A significant breakthrough in the development of Brensocatib was unveiled at the European Respiratory Society (ERS) International Congress 2023, held in Milan, Italy. The conference featured a presentation on the pharmacokinetics and safety of Brensocatib in patients with cystic fibrosis, a pivotal moment for those battling this condition. The presentation showcased the results of a multiple-dose pharmacokinetic/pharmacodynamic study of Brensocatib in CF patients. This Phase II study included patients on background CFTR modulator drugs and those without. Over approximately one month, CF patients were dosed with a placebo, 10 mg, 25 mg, and 40 mg of Brensocatib.

The study’s findings revealed a clear dose-dependent and exposure-dependent inhibition of blood NSPs in patients treated with Brensocatib across all doses, consistent with its mechanism of action. Notably, safety and tolerability mirrored previous observations in the Phase II WILLOW study, with no significant drug-related concerns. Based on these promising results and insights from prior WILLOW and ASPEN studies, there was a consensus that further evaluation of a 65 mg dose of Brensocatib was unnecessary for this patient population. This suggests that Brensocatib could be a promising treatment option for CF patients, offering hope for improved quality of life.

Standard CF management often includes a comprehensive regimen to reduce symptom severity and improve lung function. This all-encompassing approach includes many components like airway clearance procedures, nutritional assistance, and drugs like bronchodilators and antibiotics for infection treatment. CFTR modulator drugs like ivacaftor and tezacaftor/ivacaftor can target the underlying genetic problem and alleviate CF-related symptoms when certain genetic mutations are present.

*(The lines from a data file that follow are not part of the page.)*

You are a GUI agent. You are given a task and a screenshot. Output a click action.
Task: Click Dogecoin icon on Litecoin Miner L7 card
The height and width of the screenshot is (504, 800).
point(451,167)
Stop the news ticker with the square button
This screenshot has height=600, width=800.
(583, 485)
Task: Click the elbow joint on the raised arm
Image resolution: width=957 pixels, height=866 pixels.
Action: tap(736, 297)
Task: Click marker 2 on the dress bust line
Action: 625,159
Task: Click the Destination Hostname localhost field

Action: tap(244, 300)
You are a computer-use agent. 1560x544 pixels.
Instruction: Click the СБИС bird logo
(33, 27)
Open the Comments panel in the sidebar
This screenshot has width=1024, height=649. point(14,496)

DelveInsight’s Cystic Fibrosis – Market Insight, Epidemiology, and Market Forecast – 2032 estimated the current market size of CF to be around USD 8,000 million in 2022.

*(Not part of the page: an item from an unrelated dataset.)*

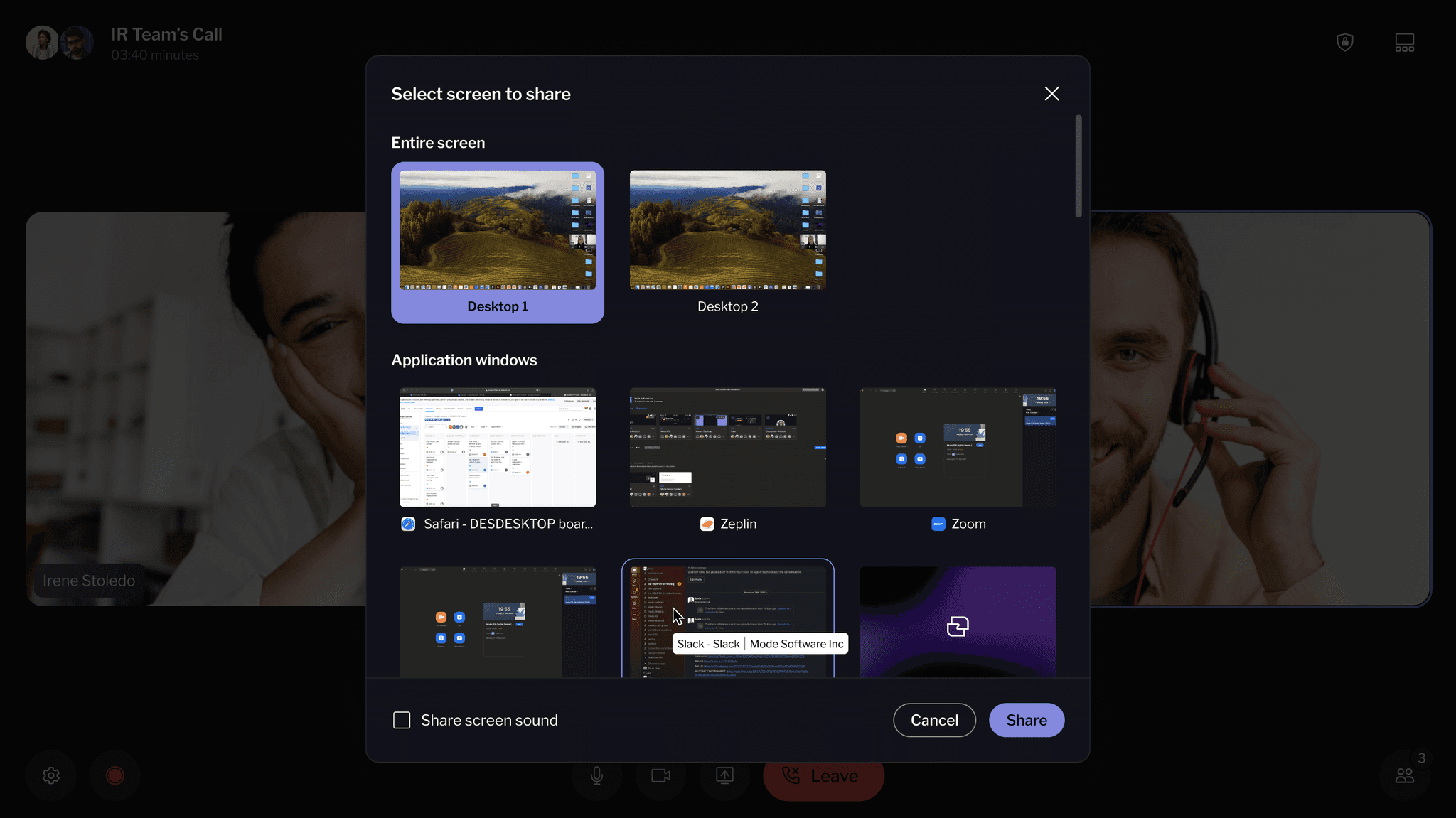Click the red record button icon

[x=115, y=775]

The ERS International Congress 2023 marked a pivotal moment in the journey of Brensocatib, offering hope and new possibilities for individuals affected by cystic fibrosis and non-cystic fibrosis bronchiectasis. With its innovative mechanism of action and promising results, Brensocatib may become a beacon of hope for patients worldwide, ushering in a brighter future in battling these challenging respiratory conditions.